Nesse mesmo processo de obstrução da Justiça, a Procuradoria-Geral da Justiça, quando estava à frente do caso, sublinhou sua atuação afirmando que Lula “impediu e/ou embaraçou investigação criminal que envolve organização criminosa, ocupando papel central, determinando e dirigindo a atividade criminosa praticada por Delcídio do Amaral, André Santos Esteves, Edson de Siqueira Ribeiro, Diogo Ferreira Rodrigues, José Carlos Bumlai, e Maurício de Barros Bumlai”.

A Justiça referendou o parecer da PGR, e caberá ao juiz Ricardo Augusto Soares Leite, da 10ª Vara da Justiça Federal de Brasília, comandar o processo que pode concluir com a condenação de Lula de 3 a 8 anos por “embaraço à investigação”.

Provavelmente por saber que seus processos se encaminham a uma decisão, Lula recorreu à Comissão da ONU, que, pelo artigo 1º do Protocolo Facultativo Relativo ao Pacto Internacional sobre Direitos Civis e Políticos, pode examinar “comunicação de indivíduos”. Mas o artigo 5º, item 2, alínea b, alerta: “O Comitê não examinará comunicação alguma de um indivíduo sem que se haja assegurado de que o indivíduo em questão esgotou todos os recursos jurídicos internos disponíveis.

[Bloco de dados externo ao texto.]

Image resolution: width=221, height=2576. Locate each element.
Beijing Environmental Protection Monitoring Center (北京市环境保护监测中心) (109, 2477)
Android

Não se aplicará esta regra quando a aplicação dos mencionados recursos se prolongar injustificadamente”.

O que pretende Lula, provavelmente, é criar clima político que justifique eventual pedido de asilo, pois se for condenado em 2ª instância se tornará um ficha-suja e não poderá se candidatar a nada nos próximos anos. Pode não ir para a cadeia, se der sorte de um recurso ao STF cair nas mãos de um ministro como Lewandowski ou Celso de Mello, que são a favor de prisão só após o trânsito em julgado, contrariando decisão do pleno do STF.

Dificilmente, porém, pegaria pena em regime fechado, pois os crimes de que é acusado têm penas leves que propiciam no mínimo um semiaberto. Mas pode ser que Lula não queira ser visto de tornozeleira eletrônica por aí, e prefira se refugiar no Uruguai, por exemplo. Repetiria Bettino Craxi, ex-primeiro-ministro e líder do Partido Socialista na Itália, que, acusado pela Operação Mãos Limpas, refugiou-se na Tunísia e foi condenado à revelia.